I have four more 15-minute treatments ahead of me. The doc says it will get worse before it gets better. I've returned home from work, using vacation days until I'm able to go back. Another bummer.

So much easier than chemo, everyone told me. Well, in a way, it is. My pain is in one place: my throat. With chemo my entire body ached with exhaustion. But no matter how old you get, throwing up is just traumatic. Painful. Pitiful. At least I've got Graham here to hold my hair back for me. Wait...


Wednesday, October 22, 2008

Radiation: One down, 16 to go.

Left work today at 4:15 to make my 4:30 appointment. My first of 17 radiation treatments. Everyone's been telling me it will make me tired, my skin might burn afterward, but that it's cake compared to chemo.

They called me back at 5:15-- I'd waited for 45 minutes. Unacceptable for someone trying to juggle these appointments and a work schedule. They assured me it was an atypical day. Let's hope so.

I changed into a hospital gown, put my clothes and purse in a locker. Olga the technician led me back to a large room, beautifully decorated with a mini-rain forest of tropical plants in the corner, teak benches, hardwood flooring. Olga eased me onto the table and bolted my head down with the mask they'd cast last week.

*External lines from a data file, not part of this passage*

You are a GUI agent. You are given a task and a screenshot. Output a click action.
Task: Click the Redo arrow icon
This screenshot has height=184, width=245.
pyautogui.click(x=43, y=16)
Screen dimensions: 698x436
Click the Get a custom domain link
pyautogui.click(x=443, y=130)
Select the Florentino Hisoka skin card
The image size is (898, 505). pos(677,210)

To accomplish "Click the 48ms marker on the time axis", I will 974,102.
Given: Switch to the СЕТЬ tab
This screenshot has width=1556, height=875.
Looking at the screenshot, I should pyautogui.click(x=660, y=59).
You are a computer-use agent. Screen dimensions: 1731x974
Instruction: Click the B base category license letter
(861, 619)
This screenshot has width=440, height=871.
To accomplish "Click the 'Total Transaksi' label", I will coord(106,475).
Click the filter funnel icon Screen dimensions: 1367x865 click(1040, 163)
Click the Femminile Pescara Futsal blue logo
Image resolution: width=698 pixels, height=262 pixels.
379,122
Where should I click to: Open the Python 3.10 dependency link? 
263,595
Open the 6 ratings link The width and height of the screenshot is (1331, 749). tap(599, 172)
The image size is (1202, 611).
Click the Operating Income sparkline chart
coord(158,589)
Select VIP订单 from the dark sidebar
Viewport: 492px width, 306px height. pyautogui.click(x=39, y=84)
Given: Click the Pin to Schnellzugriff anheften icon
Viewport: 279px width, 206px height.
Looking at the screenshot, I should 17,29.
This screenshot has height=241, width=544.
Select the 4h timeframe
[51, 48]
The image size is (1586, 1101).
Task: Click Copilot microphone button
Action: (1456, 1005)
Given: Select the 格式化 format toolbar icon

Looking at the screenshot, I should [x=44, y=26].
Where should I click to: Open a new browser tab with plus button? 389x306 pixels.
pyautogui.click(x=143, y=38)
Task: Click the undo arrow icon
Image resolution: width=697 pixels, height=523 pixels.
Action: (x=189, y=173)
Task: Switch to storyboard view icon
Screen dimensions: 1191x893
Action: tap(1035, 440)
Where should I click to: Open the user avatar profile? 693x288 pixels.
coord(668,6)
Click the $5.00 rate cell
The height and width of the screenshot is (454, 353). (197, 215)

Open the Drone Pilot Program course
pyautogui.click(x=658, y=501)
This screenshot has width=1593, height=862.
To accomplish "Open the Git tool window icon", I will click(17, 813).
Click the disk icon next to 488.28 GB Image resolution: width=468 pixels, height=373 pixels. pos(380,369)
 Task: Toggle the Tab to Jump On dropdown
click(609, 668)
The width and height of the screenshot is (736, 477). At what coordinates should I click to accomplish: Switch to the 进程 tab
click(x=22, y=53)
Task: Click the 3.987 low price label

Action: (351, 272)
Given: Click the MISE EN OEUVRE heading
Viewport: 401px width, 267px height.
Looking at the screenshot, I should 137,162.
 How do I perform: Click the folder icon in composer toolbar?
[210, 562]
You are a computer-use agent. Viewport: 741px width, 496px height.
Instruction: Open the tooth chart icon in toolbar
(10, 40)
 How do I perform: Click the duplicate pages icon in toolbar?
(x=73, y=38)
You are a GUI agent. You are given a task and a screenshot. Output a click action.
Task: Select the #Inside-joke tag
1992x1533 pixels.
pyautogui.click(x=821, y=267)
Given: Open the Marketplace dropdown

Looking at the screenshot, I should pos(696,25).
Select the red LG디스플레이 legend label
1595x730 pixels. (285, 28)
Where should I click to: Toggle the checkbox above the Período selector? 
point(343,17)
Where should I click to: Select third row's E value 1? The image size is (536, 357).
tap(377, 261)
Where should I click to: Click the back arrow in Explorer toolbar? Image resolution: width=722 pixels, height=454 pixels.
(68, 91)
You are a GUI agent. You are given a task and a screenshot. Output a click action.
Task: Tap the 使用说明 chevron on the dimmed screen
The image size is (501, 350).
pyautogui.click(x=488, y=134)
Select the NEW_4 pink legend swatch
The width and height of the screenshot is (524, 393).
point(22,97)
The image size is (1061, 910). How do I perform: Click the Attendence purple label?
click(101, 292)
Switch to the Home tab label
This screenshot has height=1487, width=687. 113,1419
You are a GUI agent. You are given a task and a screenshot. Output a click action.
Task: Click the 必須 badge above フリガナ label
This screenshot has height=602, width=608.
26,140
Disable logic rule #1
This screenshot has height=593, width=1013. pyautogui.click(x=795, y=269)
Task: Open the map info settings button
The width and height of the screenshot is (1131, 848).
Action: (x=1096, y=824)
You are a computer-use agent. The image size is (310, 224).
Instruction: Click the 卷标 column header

I was in the mask for more than a half hour. I don't think any description could explain how it feels. So foreign. So uncomfortable. And while I was bolted down, two noises filled the room. One, a high-pitched screech, the other, the sound of an old-fashioned pencil sharpener cranking a circle around my body.  I was handling it all pretty well until the last five minutes. I felt like I couldn't take it anymore. I began to move my feet. I started to cry. (I realized the crying was a bad idea; in the mask, there's no wiping of tears, and visibility is reduced to zero.) The minute the table slid away from the big white donut, I moved my arms and Olga rushed to take the mask off. She could see I was uncomfortable and said she has some ideas about how to make tomorrow a little easier on me. 

I walked back to the dressing room, and as I changed out of my hospital gown, I could see the impression lines the mask had made on my face, and I saw my chest was red.

It was a hard few minutes, but it wasn't chemo. And for that, I am thankful.